Here is the code:
# Load required libraries
library(caret)
library(glmnet)
library(pROC)
# Convert response variable to factor with consistent levels in training and testing data
response_levels <- union(levels(TrainingSet$target), levels(TestingSet$target))
TrainingSet$target <- factor(TrainingSet$target, levels = response_levels)
TestingSet$target <- factor(TestingSet$target, levels = response_levels)

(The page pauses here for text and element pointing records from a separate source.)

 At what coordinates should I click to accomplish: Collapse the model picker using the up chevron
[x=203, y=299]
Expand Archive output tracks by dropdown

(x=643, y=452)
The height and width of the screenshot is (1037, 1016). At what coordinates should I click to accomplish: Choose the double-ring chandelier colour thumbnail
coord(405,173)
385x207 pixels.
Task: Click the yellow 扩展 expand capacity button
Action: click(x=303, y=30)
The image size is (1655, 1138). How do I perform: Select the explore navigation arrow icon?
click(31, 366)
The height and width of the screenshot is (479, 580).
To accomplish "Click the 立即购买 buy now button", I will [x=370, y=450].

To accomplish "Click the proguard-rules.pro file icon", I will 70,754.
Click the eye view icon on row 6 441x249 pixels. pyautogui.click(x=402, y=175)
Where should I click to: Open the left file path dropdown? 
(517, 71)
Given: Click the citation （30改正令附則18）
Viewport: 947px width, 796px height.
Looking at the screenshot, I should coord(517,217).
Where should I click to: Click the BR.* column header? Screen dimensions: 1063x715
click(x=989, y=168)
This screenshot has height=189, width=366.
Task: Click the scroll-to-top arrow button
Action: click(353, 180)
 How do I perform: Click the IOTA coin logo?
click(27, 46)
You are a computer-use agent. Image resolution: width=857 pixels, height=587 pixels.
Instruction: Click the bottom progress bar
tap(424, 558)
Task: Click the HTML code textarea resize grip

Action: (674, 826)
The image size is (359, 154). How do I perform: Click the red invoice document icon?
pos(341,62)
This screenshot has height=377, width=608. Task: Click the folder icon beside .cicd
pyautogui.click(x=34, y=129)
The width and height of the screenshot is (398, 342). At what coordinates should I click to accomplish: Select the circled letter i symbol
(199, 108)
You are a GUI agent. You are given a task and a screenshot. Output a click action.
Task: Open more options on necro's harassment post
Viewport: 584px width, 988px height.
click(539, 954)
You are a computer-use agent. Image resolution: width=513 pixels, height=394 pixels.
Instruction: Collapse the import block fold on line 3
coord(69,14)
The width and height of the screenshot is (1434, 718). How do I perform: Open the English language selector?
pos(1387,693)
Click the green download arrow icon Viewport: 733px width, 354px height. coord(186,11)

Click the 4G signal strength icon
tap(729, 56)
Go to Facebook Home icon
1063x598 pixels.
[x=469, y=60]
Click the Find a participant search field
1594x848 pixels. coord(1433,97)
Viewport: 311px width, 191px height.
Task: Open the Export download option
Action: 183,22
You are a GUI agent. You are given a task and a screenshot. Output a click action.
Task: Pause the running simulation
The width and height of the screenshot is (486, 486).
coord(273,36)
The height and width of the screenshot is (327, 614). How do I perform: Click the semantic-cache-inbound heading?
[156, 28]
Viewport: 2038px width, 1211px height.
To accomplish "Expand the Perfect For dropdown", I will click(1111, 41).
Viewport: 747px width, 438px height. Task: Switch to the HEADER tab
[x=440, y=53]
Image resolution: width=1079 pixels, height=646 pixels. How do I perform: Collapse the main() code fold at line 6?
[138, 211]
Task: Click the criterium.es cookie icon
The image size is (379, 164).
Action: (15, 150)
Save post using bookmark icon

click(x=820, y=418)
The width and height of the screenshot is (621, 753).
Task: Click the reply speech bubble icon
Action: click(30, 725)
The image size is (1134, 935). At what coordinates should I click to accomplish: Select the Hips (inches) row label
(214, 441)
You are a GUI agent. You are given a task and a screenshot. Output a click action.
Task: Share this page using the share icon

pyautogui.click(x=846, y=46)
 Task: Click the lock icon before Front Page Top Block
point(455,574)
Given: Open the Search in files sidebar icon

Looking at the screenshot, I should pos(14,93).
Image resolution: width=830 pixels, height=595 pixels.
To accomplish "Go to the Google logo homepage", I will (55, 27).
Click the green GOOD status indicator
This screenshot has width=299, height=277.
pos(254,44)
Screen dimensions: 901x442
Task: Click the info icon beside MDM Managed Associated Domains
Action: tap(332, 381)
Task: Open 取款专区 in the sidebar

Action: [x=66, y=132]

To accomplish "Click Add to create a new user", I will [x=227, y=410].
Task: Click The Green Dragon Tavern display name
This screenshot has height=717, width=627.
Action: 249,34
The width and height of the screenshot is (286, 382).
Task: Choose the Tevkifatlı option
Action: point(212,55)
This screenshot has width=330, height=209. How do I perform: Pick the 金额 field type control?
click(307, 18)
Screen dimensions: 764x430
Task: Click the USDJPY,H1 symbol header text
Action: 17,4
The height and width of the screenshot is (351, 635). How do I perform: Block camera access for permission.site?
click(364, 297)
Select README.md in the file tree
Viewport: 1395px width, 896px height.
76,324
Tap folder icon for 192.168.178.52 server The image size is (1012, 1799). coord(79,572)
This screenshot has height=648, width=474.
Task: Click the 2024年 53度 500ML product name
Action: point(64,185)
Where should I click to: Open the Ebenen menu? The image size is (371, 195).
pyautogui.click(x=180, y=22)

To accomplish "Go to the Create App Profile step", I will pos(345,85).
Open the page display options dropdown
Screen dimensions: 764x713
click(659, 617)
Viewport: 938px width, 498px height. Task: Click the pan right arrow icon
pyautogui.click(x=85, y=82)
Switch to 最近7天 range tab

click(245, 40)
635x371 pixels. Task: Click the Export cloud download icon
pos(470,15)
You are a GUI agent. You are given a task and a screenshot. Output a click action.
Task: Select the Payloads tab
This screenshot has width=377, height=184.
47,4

# Create a list of formulas
formulas <- list(
formula1 = as.formula(paste("target~. ")),
formula2 = as.formula(paste("target ~ sex + chest.pain.type + fasting.blood.sugar + max.heart.rate +
exercise.angina + oldpeak + ST.slope")),
formula3 = as.formula(paste("target~ cholesterol + sex + resting.bp.s +
age + fasting.blood.sugar")),
formula4 = as.formula(paste("target~ cholesterol + sex + age + fasting.blood.sugar")),
formula5 = as.formula(paste("target~ max.heart.rate + resting.ecg + oldpeak + ST.slope+
chest.pain.type + exercise.angina")),
formula6 = as.formula(paste("target~ max.heart.rate + oldpeak + ST.slope+
chest.pain.type + exercise.angina"))
)
# Create a list of models
model_list <- list(
logistic = list(method = "glm", family = "binomial"),
glmnet = list(method = "glmnet", family = "binomial")
)
# Create an empty list to store the model results
results <- list()
confusion_matrices <- list()
# Loop through the models
for (model in model_list) {
for (formula in formulas) {
# Train the model with the current formula
if (model$method == "glmnet") {
# For glmnet, specify the alpha values and lambda grid
model_fit <- train(
as.formula(formula),
data = TrainingSet,
method = model$method,
trControl = trainControl(method = "cv", number = 10),
preProcess = c("center", "scale"),
tuneGrid = expand.grid(alpha = 0:1, lambda = c(0.001, 0.01, 0.1, 1)),
family = model$family
)
} else {
# For other models, use default tuning parameter grid
model_fit <- train(
as.formula(formula),
data = TrainingSet,
method = model$method,
trControl = trainControl(method = "cv", number = 10),
preProcess = c("center", "scale"),
family = model$family
)
}
# Make predictions on the testing set
predicted <- predict(model_fit, newdata = TestingSet)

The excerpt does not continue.